The GBV-C E2 envelope glycoprotein has been shown to be at least partially responsible for the GBV-C inhibitory effect on HIV-1 replication [41]. The evidence includes the fact that HIV-1 entry is blocked by extracellular exposure to GBV-C E2 or intracellularly expressed GBV-C E2 [9, 42]. We recently showed that GBV-C E2 inhibits HIV-1 assembly and release by inhibiting HIV-1 Gag targeting to the plasma membrane [17]. Because we did not detect a direct interaction between HIV-1 Gag and GBV-C E2 (data not shown), we speculated that some host cellular factors may play a role in the GBV-C E2-mediated inhibitory effect on Gag targeting to the plasma membrane. In this study, we observed that expression of GBV-C E2 decreased the expression of ARF1, which is critical for Gag assembly and release [26]. The decrease in ARF1 expression was attributed to a reduction in ARF1 protein stability, rather than a reduction in transcription or the stability of ARF1 mRNA (Figure 1C, 1D). As seen in Figure 3 and Figure 4, restoration of ARF1 expression can rescue the HIV-1 Gag processing and membrane binding defect imposed by IgG-E2 expression. Observations with the proteasomal degradation inhibitors and shRNA knockdown of the PMSA1 (Figure 5) suggest that IgG-E2 induced ARF1 degradation through a proteasomal degradation pathway. Taken together, these data suggest that GBV-C E2 inhibits HIV-1 Gag processing and release by downregulating ARF1 expression.

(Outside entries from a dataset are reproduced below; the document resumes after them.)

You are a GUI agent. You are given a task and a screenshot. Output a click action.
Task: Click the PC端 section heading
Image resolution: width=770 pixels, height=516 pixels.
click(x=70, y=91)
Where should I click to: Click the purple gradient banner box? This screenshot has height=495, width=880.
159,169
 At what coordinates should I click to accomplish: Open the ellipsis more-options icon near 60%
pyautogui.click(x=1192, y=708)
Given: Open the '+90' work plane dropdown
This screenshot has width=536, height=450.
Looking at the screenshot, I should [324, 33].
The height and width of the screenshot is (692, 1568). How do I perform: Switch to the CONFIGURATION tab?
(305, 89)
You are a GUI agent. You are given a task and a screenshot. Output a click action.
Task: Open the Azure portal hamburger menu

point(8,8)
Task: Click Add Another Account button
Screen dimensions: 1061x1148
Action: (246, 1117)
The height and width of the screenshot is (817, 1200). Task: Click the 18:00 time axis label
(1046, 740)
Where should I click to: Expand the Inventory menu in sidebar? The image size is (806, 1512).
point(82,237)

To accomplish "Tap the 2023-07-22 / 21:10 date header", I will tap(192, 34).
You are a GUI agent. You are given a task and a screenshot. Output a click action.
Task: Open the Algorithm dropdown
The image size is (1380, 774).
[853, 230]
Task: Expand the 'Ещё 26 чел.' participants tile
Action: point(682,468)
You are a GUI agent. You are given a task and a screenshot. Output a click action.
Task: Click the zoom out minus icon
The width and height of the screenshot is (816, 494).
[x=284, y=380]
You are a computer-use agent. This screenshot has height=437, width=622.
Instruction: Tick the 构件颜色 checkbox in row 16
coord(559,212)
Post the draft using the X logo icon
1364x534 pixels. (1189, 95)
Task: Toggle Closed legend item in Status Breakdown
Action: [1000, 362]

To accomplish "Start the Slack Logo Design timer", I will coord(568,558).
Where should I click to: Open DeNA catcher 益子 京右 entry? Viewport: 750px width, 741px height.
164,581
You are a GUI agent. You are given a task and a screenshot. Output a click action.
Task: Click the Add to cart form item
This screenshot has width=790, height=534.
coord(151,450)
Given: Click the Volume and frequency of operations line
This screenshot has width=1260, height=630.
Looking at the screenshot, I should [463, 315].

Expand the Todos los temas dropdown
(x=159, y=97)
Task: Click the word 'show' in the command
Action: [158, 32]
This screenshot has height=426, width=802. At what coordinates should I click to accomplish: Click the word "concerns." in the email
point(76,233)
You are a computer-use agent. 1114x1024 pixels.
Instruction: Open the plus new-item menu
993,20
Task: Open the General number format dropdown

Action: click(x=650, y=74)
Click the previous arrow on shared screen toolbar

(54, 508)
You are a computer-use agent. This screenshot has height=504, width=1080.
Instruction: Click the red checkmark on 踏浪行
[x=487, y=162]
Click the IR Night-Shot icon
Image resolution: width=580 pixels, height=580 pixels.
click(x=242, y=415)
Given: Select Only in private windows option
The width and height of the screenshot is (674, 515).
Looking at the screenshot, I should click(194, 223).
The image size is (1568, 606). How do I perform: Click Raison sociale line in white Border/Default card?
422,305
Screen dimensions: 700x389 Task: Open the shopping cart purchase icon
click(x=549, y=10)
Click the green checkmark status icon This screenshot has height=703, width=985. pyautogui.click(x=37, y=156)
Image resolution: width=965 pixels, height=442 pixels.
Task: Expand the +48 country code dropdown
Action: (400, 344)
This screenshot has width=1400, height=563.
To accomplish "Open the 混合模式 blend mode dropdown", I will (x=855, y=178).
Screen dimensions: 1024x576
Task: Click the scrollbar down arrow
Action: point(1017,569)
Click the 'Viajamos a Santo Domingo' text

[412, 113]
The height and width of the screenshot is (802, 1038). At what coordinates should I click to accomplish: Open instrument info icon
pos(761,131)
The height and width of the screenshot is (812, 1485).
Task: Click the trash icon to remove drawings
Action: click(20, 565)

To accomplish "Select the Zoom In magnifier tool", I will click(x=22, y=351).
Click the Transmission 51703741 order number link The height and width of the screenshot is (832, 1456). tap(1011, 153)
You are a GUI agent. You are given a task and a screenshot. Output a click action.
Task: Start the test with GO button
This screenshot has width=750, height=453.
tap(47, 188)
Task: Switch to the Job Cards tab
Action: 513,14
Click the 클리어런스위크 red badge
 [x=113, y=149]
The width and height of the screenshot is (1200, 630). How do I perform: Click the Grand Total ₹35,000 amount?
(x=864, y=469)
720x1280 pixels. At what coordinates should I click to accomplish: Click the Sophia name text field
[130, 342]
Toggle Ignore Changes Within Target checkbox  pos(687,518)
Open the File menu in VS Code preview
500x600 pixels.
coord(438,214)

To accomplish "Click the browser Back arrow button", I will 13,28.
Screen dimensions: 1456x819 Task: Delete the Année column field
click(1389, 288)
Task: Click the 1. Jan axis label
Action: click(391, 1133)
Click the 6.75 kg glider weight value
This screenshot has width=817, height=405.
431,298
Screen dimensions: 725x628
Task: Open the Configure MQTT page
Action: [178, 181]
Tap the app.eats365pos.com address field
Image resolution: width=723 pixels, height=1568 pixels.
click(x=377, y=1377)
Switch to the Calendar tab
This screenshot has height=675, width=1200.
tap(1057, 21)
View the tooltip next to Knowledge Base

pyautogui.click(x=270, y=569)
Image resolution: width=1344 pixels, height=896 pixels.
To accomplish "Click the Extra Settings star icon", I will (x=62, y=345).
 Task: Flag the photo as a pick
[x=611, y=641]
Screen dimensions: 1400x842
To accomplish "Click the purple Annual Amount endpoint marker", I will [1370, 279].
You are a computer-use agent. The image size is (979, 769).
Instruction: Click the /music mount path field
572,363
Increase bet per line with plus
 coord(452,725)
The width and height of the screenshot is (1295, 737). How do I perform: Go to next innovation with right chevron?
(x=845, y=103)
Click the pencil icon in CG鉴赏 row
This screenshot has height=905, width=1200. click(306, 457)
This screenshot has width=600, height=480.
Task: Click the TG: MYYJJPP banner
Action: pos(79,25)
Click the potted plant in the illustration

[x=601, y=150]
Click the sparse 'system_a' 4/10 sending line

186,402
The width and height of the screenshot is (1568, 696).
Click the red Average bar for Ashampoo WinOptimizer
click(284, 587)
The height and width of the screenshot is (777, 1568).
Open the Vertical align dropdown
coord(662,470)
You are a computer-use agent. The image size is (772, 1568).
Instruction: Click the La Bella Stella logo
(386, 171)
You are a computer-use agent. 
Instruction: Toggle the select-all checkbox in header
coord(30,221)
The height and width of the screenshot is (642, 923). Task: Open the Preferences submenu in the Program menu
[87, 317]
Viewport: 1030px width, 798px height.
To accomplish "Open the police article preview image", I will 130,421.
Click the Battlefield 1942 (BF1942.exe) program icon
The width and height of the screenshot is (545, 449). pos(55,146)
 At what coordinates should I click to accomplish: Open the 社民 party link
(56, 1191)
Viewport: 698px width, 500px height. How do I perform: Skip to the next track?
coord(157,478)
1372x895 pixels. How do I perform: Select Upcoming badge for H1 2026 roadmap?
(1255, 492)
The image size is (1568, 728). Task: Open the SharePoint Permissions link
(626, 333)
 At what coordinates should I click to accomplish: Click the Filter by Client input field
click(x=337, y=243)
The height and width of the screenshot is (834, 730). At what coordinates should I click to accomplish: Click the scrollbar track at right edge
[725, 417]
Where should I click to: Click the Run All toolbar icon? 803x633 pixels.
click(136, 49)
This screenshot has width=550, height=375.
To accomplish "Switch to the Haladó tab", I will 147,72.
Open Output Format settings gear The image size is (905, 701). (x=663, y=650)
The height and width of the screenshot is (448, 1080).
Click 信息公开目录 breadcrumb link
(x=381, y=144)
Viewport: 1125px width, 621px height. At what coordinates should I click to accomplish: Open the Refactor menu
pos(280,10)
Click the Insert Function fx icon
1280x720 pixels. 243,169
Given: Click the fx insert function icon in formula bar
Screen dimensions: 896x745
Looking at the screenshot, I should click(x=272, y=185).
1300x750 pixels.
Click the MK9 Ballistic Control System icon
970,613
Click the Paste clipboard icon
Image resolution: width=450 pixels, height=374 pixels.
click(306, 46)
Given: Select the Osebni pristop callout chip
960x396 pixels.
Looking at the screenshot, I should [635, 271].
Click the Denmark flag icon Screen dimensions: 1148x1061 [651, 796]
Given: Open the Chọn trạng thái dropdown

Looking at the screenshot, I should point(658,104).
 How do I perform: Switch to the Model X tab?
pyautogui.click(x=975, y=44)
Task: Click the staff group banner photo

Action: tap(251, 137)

One interesting point is that a certain steady state level of ARF1 was required in order to support Gag processing (Figure 3A). This phenotype is consistent with that of some other cellular factors, such as Tsg101, which are involved in HIV-1 replication. When the expression of Tsg101 was downregulated, a late domain defect would occur in HIV-1 assembly [21]. However, if Tsg101 was overexpressed, it would cause a viral assembly defect as well [43], suggesting a steady state level of Tsg101 is required for supporting HIV assembly. In the case of ARF1, when we overexpressed ARF1 (Figure 3A, 0.5-1µg ARF1), ARF1 inhibited HIV Gag processing. It is consistent with previous reports that an imbalance in ARF1 level leads to the inhibition of ARF1 function [36, 44, 45].

We demonstrated that IgG-E2 expression caused dramatic alterations in Golgi morphology and trafficking through the secretory pathway (Figure 6 and Figure 7). The phenotypes mediated by IgG-E2 expression were similar to that observed in cells treated with ARF1 inhibitor BFA or in cells expressing mutant forms of ARF1 [32, 33]. These data further confirm the influence of GBV-C E2 on ARF1 degradation. Surprisingly, although GBV-C E2 expression altered Golgi morphology and the host protein secretory pathway, we did not observe a dramatic cytotoxic effect of GBV-C E2 expression in 293T cells (Figure 8) and SupT1 cells (Figure S3). In our prior study, we also did not detect significant cytotoxicity when different doses of the IgG-E2 expression vector were transfected into 293T cells [17]. Thus, these cells tolerated GBV-C E2 expression, which coincides with the notion that GBV-C is a non-pathogenic human virus [6].

Although the ARFs family proteins (except ARF2) are ubiquitously expressed in human cells, ARF1 is the most abundant, active and best-characterized ARF family protein [reviewed in [24]]. Even though we focused on ARF1 in the present study, we don’t rule out the possibility that GBV-C E2 may affect other ARF isoforms. Indeed, our data showed that GBV-C E2 also downregulated ARF4 expression (Figure 6). It would be interesting to examine whether GBV-C E2 affects the expression of other ARF proteins, which might also contribute to the regulation of Gag processing.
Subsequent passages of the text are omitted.